### Try it
Continue the article on cerebrospinal fluid and brain cancer treatment, starting after its final sentence.

A recent study finds that cerebrospinal fluid affects current treatment efficacy in brain cancer while also identifying novel therapeutic prospects.
Cerebrospinal fluid, the clear colorless liquid that protects the brain, may also be a factor in brain cancer resistance to therapy, according to Australian researchers led by Associate Professor Cedric Bardy from SAHMRI and Flinders University, who published their findings in the journal Science Advances.
The study, published in the high-profile journal Science Advances, explains how a decades-old anti-anxiety medicine can boost the effectiveness of chemo-radiotherapy against glioblastoma, or GBM, the most prevalent and fatal brain cancer.
Brain cancer kills more children and adults under the age of 40 than any other type of cancer. They are resistant to treatments that kill malignancies in other parts of the body. The study team speculates that this could be due to distinct brain traits.
The Australian team of neurobiologists, neurosurgeons, and oncologists investigated the influence of the valuable resource of human CSF fluid on the growth of tumor cells obtained from 25 local glioblastoma patients.
Among their discoveries was that the tumor cells quickly changed their identity and grew more resistant to radiation and the medicine temozolomide, both of which are standard treatments for glioblastoma.

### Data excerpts
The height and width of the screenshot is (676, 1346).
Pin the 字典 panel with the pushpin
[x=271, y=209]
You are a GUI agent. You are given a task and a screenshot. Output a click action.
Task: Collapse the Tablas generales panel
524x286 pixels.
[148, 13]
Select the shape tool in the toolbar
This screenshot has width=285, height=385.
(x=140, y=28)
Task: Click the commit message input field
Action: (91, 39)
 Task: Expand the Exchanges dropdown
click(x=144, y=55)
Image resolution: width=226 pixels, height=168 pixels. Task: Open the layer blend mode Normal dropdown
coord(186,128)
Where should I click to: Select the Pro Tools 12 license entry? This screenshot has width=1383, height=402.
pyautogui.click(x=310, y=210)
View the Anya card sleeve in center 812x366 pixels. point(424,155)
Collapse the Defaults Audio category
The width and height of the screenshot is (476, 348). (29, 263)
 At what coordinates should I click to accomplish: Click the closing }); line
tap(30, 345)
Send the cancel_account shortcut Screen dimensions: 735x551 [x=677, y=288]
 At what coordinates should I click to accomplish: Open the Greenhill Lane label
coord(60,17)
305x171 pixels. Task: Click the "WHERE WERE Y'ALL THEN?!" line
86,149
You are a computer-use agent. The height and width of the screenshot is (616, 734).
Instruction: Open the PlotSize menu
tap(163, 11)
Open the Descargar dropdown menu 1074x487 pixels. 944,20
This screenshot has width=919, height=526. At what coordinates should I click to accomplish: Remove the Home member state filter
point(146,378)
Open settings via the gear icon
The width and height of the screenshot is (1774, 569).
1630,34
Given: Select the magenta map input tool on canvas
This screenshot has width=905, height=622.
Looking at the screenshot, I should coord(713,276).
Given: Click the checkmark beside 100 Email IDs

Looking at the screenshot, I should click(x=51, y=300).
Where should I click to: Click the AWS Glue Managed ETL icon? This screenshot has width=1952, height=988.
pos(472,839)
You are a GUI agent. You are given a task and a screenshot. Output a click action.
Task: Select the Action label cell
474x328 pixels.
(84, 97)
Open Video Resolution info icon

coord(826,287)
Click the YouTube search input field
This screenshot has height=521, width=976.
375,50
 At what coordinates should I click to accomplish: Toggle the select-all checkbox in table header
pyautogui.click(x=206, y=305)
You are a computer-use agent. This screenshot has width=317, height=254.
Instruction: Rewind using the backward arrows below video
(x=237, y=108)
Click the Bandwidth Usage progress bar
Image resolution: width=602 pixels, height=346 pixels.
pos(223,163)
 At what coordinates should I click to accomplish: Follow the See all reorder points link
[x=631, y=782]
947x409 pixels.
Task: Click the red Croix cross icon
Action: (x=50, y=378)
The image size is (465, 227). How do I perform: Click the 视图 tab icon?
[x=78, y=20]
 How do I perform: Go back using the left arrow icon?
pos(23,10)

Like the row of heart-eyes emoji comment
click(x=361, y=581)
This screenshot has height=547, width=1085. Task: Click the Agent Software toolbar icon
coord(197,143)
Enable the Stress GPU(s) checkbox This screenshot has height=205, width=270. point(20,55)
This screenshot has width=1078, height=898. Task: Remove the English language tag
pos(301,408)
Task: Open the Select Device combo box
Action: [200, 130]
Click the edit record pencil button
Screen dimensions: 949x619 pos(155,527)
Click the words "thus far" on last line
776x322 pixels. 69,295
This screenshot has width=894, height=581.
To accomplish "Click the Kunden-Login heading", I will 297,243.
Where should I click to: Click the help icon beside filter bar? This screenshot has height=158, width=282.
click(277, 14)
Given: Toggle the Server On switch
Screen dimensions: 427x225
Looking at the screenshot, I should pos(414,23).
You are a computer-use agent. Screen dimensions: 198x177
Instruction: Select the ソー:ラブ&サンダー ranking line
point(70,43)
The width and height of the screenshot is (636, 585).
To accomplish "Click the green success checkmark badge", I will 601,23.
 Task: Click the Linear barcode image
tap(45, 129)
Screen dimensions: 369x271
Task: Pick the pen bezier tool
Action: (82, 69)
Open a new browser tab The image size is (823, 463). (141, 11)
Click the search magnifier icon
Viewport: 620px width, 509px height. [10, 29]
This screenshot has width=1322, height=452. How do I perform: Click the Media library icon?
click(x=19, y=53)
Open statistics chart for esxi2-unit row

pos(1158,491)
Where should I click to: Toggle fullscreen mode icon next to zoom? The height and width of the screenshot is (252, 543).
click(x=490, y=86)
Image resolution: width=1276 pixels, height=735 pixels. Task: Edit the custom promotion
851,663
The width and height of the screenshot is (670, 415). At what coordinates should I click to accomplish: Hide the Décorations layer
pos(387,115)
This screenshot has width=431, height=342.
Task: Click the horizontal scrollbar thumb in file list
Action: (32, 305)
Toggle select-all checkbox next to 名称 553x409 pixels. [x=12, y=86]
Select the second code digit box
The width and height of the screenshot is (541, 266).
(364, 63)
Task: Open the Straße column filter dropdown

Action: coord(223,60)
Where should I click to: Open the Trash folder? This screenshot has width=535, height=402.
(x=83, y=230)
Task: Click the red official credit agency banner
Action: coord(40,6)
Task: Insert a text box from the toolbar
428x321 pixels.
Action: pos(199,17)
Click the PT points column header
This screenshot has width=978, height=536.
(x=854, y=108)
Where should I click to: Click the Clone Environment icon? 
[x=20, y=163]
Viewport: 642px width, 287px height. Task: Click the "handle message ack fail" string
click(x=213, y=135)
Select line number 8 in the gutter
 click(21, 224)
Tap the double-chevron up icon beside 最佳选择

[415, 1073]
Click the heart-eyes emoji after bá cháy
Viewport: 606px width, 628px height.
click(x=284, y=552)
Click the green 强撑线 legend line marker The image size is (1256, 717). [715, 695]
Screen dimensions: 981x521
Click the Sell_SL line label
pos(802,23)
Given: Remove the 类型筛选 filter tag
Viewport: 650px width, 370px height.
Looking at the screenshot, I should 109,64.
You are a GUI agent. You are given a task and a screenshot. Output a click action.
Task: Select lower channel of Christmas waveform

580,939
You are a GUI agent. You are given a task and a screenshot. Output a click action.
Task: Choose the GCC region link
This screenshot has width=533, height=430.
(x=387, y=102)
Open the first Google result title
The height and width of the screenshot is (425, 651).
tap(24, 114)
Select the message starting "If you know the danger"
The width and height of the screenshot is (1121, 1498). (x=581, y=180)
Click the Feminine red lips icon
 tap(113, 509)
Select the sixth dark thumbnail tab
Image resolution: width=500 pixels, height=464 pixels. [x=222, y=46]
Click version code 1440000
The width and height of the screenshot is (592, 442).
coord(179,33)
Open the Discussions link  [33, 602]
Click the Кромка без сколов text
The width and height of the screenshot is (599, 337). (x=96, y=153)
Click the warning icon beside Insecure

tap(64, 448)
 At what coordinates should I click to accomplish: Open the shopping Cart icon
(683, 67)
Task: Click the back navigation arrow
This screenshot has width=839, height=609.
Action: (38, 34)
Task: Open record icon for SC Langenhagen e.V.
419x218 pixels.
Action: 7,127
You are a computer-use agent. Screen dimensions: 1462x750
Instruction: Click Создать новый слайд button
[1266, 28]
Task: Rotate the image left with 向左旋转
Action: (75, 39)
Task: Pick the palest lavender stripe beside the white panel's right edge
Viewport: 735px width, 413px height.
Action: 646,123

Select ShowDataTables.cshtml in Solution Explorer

### Response area
Associate Professor Cedric Bardy says, “Glioblastoma kills so many people who are otherwise fit, healthy and young, within months. This is a horrible disease, and the treatments available are just not effective enough despite serious side effects.
“This study helps us understand the limitations of the current chemotherapies and provides new hope for repurposing a class of drugs that could be added to the standard of care. We are working hard now to try this on patients in a clinical trial.”
The researchers discovered that glioblastoma cells exposed to cerebrospinal fluid were more resistant to ferroptosis, a type of therapy-induced cell death.
Importantly, they demonstrated that trifluoperazine, a long-used anti-anxiety medication, might re-sensitize glioblastoma cells to both therapy. Trifluoperazine, on the other hand, was shown not to affect healthy brain cells. The researchers concluded that adding trifluoperazine with normal therapy may increase the survival of GBM patients.